Remember NFTs? For about five minutes the art world was losing its mind over them. Galleries, celebrities, and tech bros all declared them the future. Artists were told if they didn’t mint their work on the blockchain, they’d be left behind. The hype was relentless with auctions selling pixelated clip-art for millions. Yet to most of us, it just seemed like a massive scam.
The first major NFT sale should have been a sign of the scam. Everydays: the First 5000 Days by Mike Winkelmann, AKA Beeple, was sold at Christie’s in 2021 for $69.3 million. The buyer, who paid in Ether (digital currency) was a founder of the Metapurse Project and along with the artist, was accused of driving up the price for publicity. Surely someone at Christie’s could see this was a scam?

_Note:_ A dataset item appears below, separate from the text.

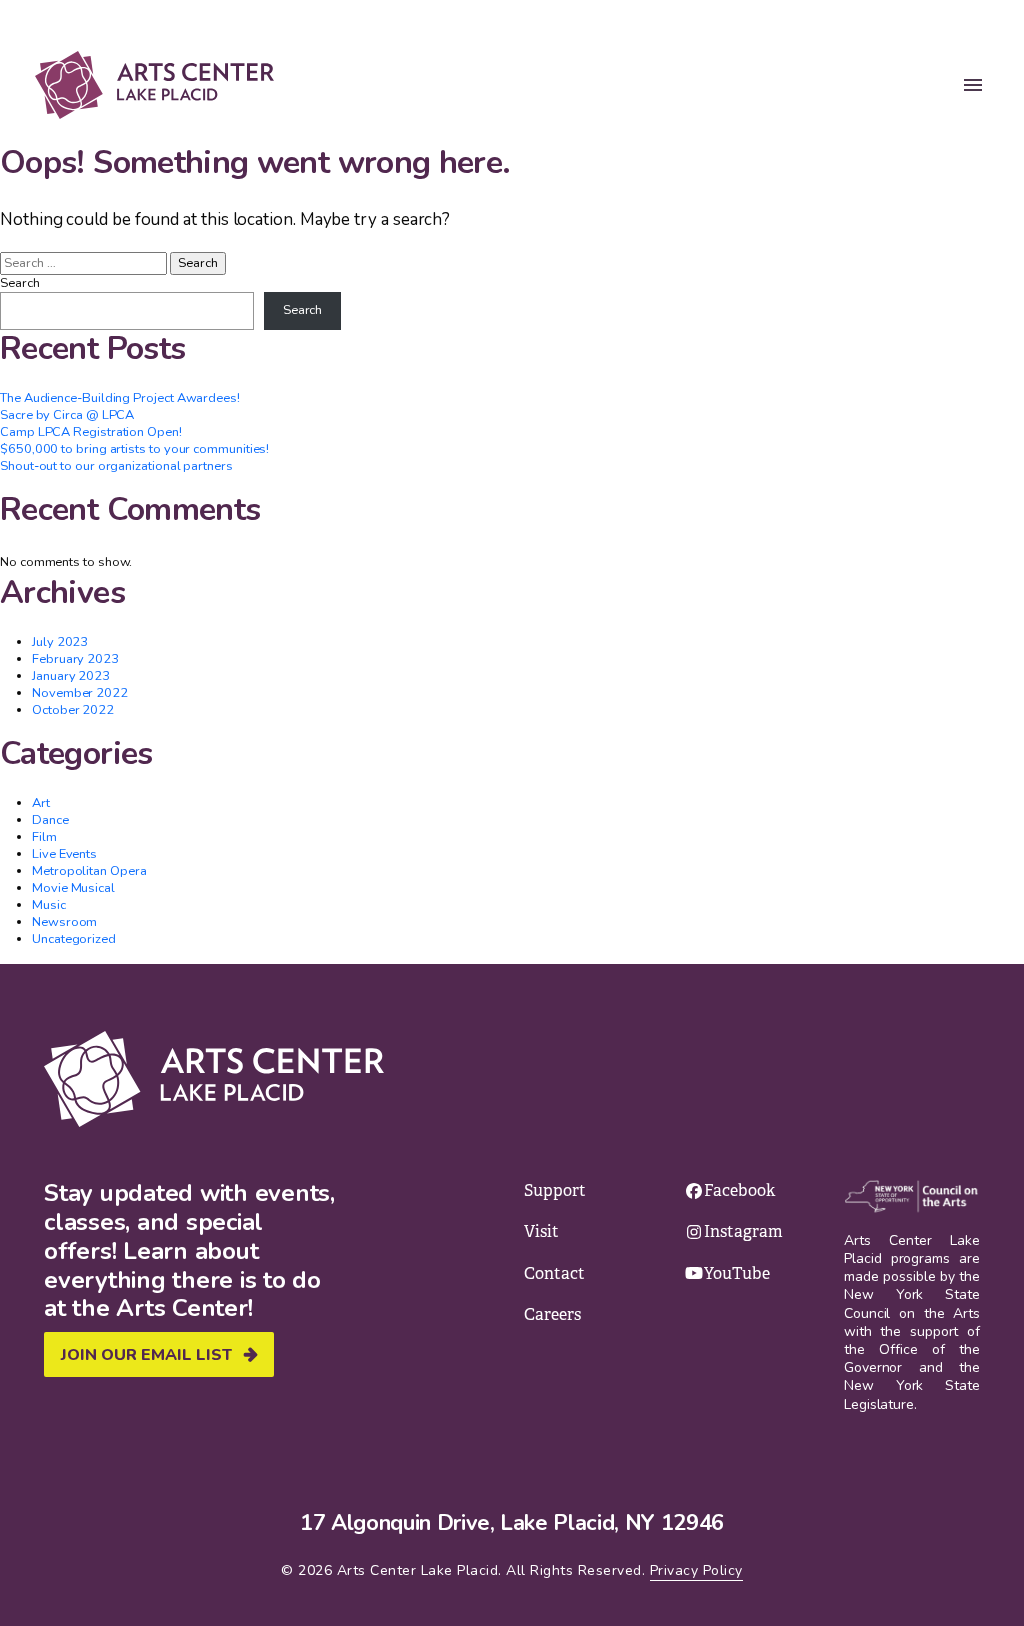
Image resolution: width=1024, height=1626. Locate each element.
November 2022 (80, 693)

Celebrities piled in too, buying NFTs as if they were modern-day Picassos. Justin Bieber famously paid over a million dollars for a cartoon ape that today is worth a fraction of that, allegedly $60,000 in 2025. Other stars followed suit, hoping to prove they were “visionary collectors” when really they were just jumping on a bandwagon. For a brief moment, showing off your NFT collection was the ultimate status symbol, until the market tanked and it started looking more like you’d been conned. If rumours are true, the creators of the cartoon ape gifted Bieber the 500 ETH (digital currency) to buy the NFT to drum up interest. So, if you’re one of the celebrities that jumped on that bandwagon, there’s the con.
Revolutions don’t usually collapse in under two years. The NFT bubble popped as quickly as it inflated. Prices crashed. Buyers disappeared. The rest of us watched from the sidelines, wondering how anyone ever thought this was “art” and not just another pyramid scheme.

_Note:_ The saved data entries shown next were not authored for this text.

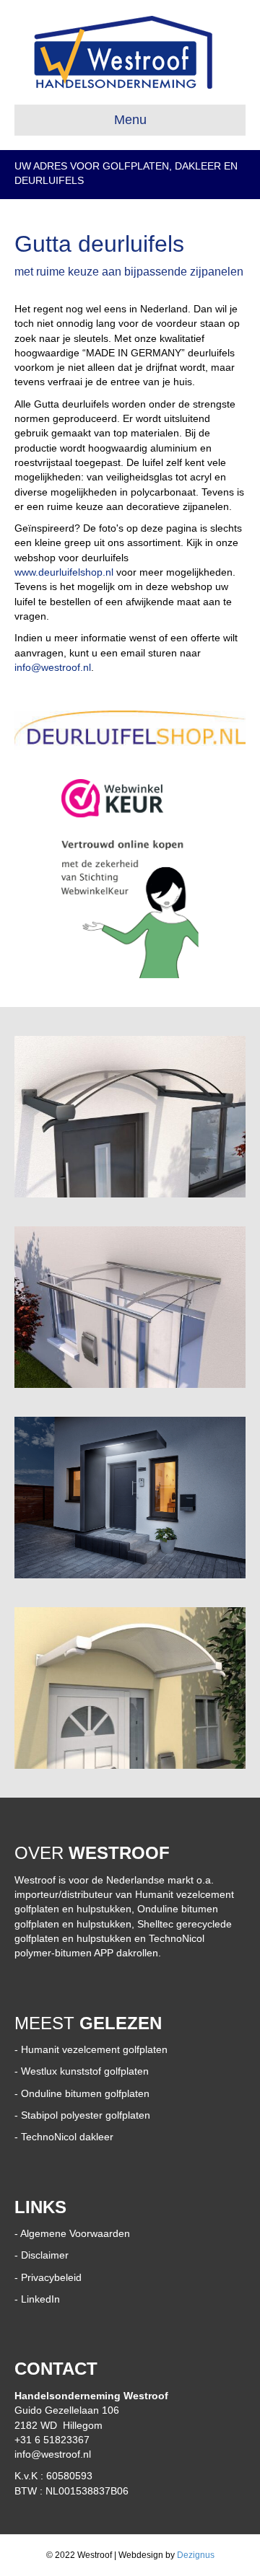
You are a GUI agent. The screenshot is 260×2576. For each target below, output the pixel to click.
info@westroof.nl (52, 667)
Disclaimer (45, 2255)
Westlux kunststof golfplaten (85, 2071)
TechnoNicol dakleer (67, 2136)
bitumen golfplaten (106, 2093)
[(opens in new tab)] (130, 729)
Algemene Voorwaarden (75, 2233)
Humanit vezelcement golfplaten (94, 2049)
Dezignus (195, 2555)
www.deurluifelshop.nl (63, 572)
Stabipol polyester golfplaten (85, 2115)
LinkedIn (40, 2299)
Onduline (41, 2093)
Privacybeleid (51, 2277)
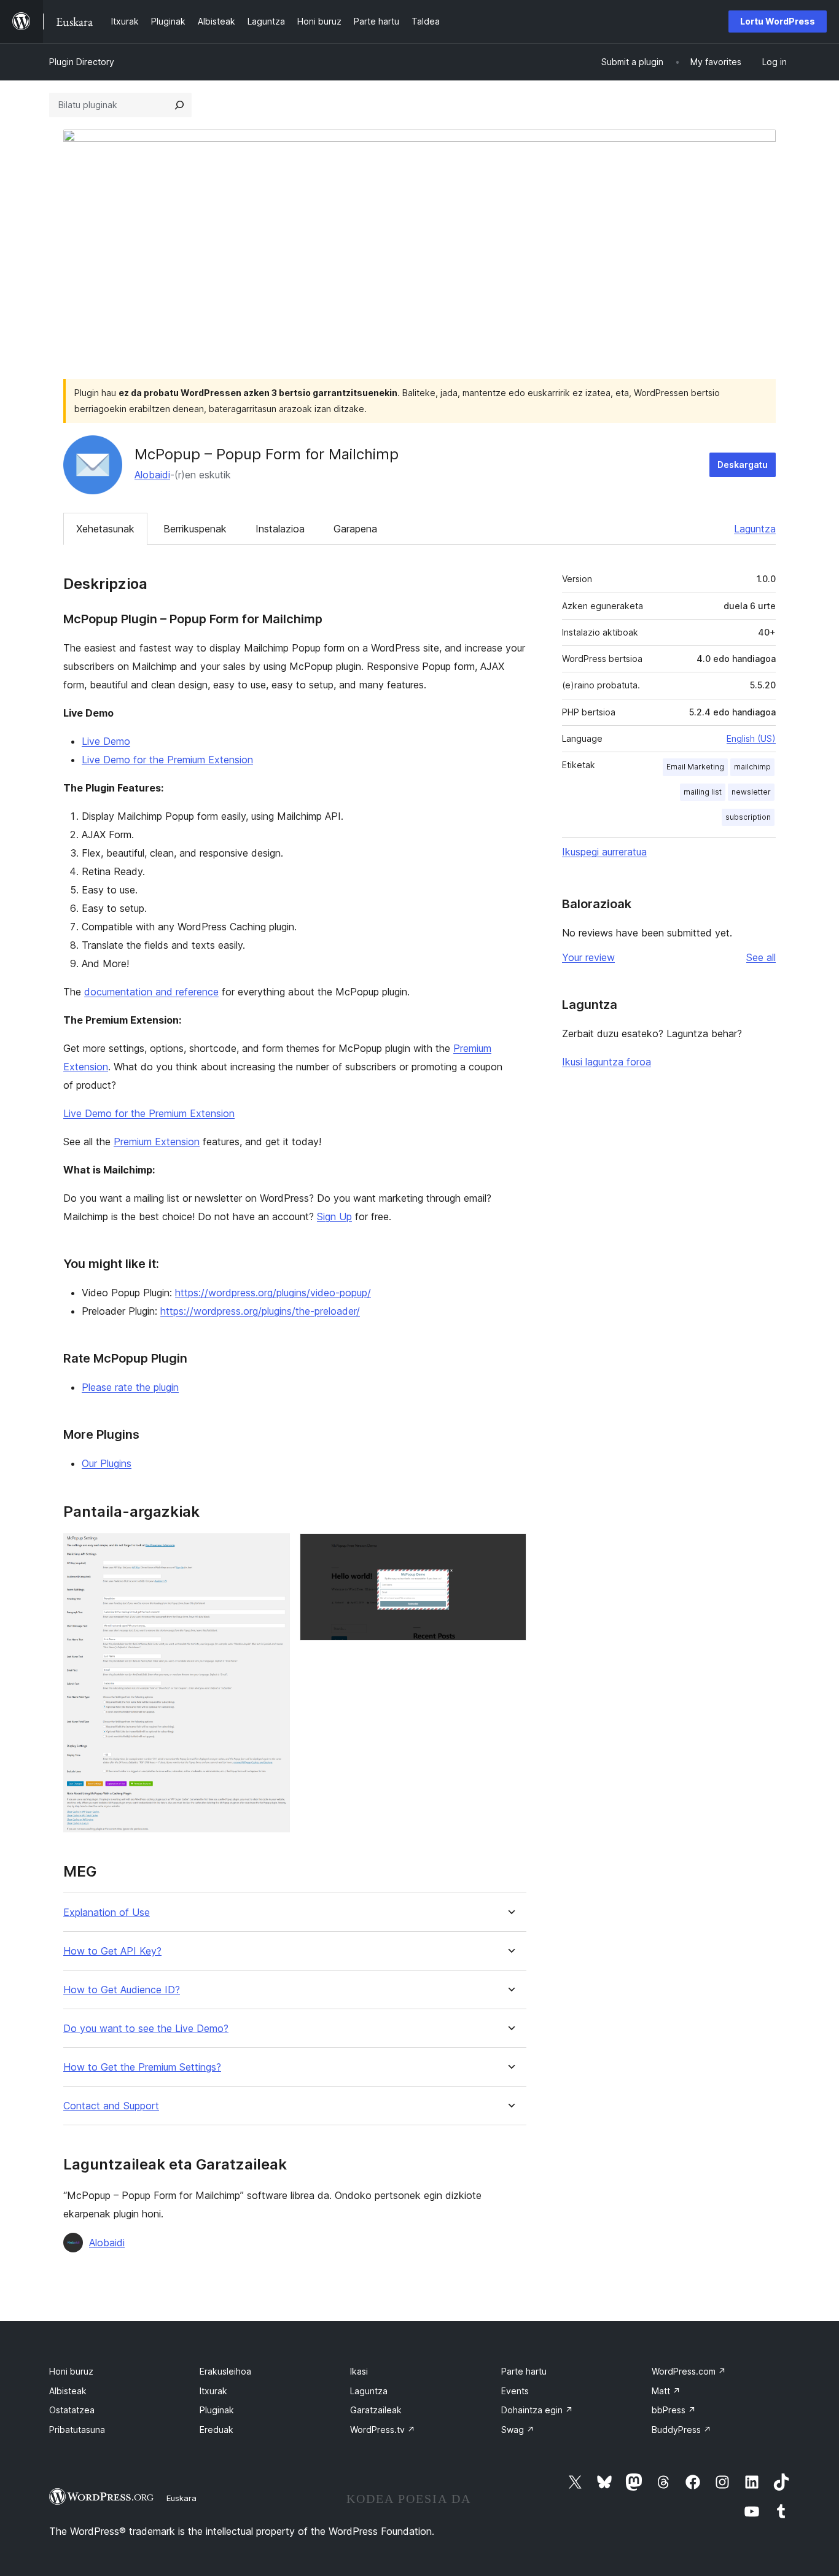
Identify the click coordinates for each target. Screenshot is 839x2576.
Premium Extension (157, 1141)
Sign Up (334, 1216)
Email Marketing (695, 766)
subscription (748, 817)
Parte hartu (524, 2371)
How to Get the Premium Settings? (142, 2067)
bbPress (674, 2410)
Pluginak (217, 2410)
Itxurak (213, 2391)
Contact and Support (111, 2106)
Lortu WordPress (777, 21)
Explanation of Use (106, 1912)
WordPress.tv (382, 2429)
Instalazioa (280, 529)
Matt (666, 2391)
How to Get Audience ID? (121, 1990)
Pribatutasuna (77, 2429)
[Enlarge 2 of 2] (510, 1550)
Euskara (181, 2498)
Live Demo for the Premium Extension (167, 759)
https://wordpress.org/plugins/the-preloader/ (260, 1311)
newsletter (751, 791)
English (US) (751, 738)
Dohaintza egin (537, 2410)
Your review (588, 957)
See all (761, 957)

NFTs promised a new era of ownership, creativity, and freedom for artists. What they actually delivered was environmental destruction, endless scams, and a rush of speculators who cared more about flipping JPEGs than supporting culture.

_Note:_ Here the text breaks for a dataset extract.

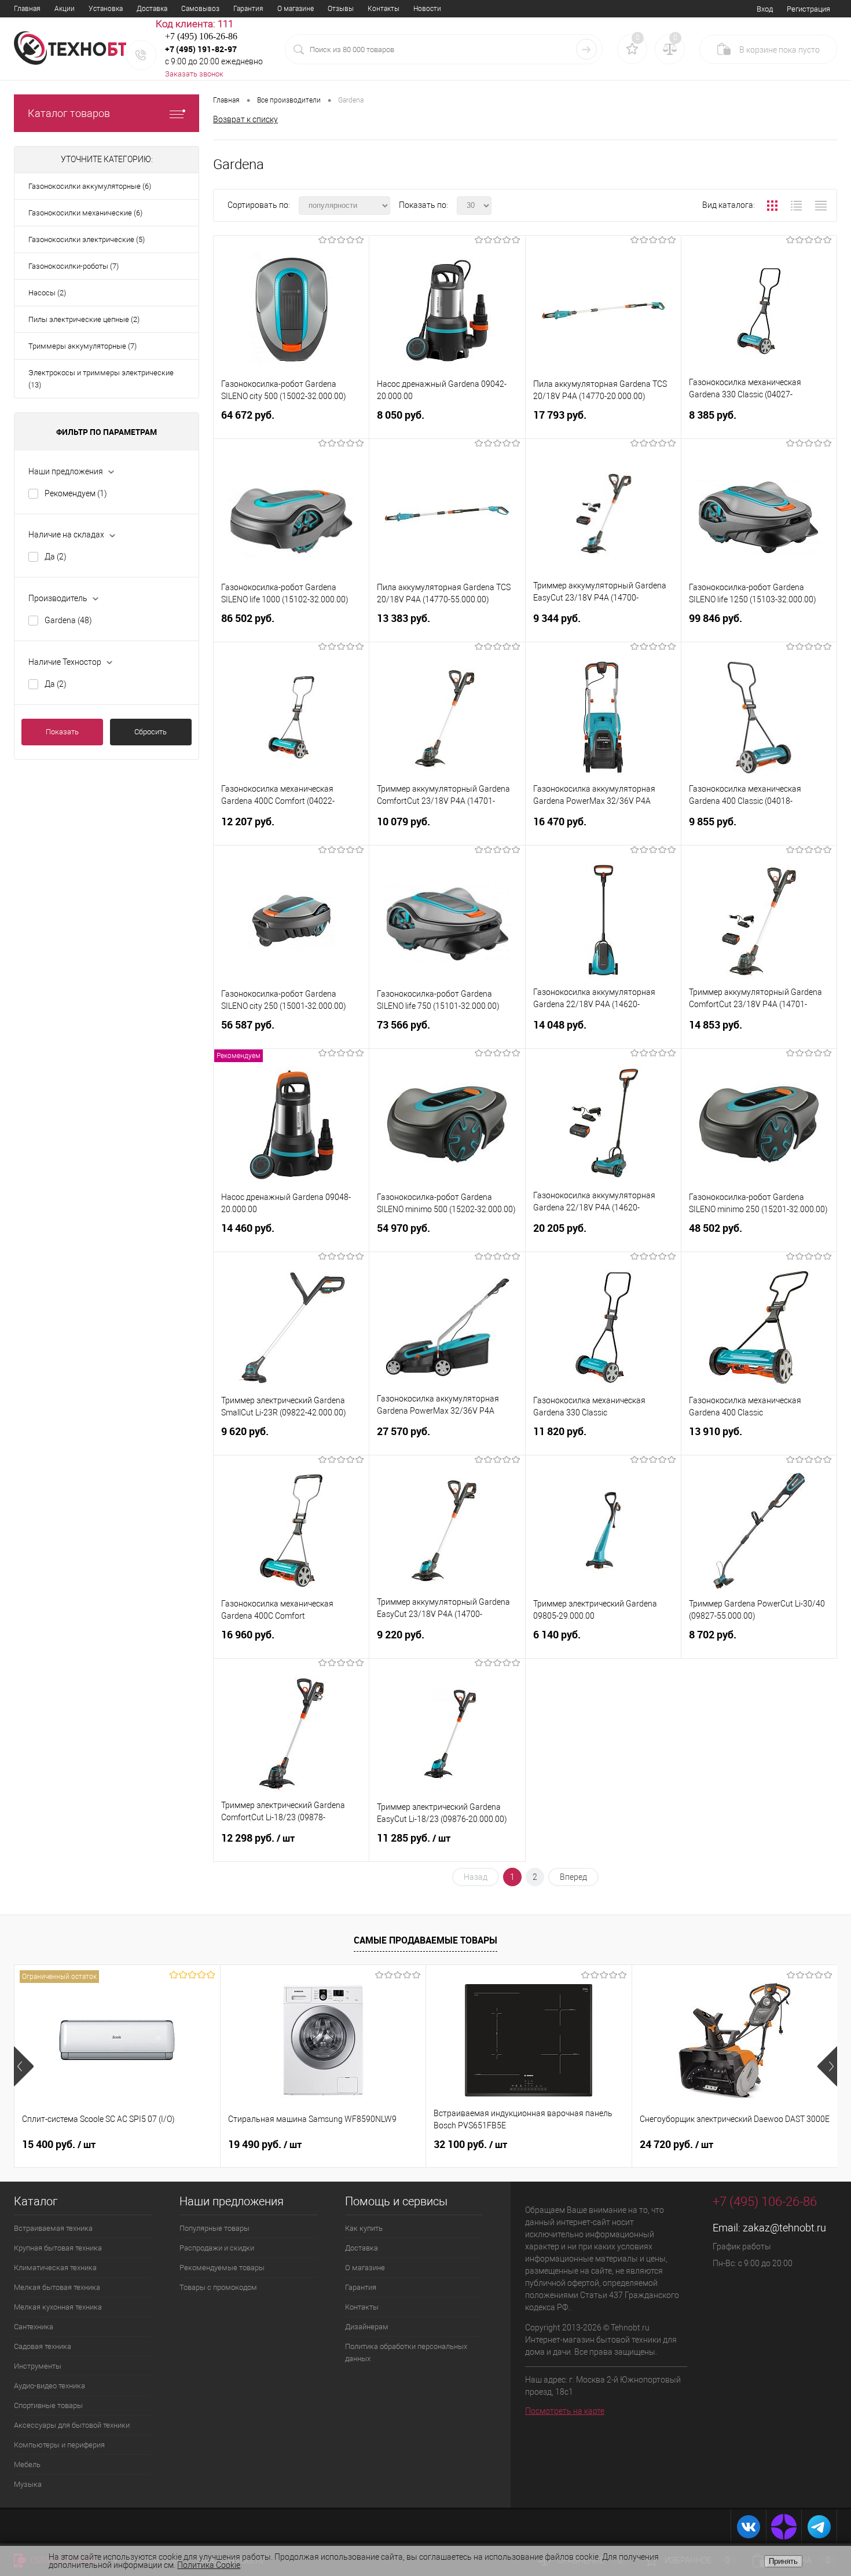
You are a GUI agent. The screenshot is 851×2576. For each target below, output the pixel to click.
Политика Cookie (208, 2565)
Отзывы (341, 9)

Now the dust has settled, and most people don’t want to talk about NFTs anymore, especially if you spent a small fortune having your JPEGs minted, only for them still to be sat there on OpenSea. The galleries that once sang their praises have quietly scrubbed them from their press releases. And those celebrity buyers don’t brag about their “exclusive” cartoon monkeys anymore. They’ve quietly moved on, pretending it never happened.
I’m just glad I’m not getting messages every five minutes from someone wanting to buy my art, only for them to reveal it’s not the originals they want, just the NFTs. I’m sure the next art scam is just around the corner.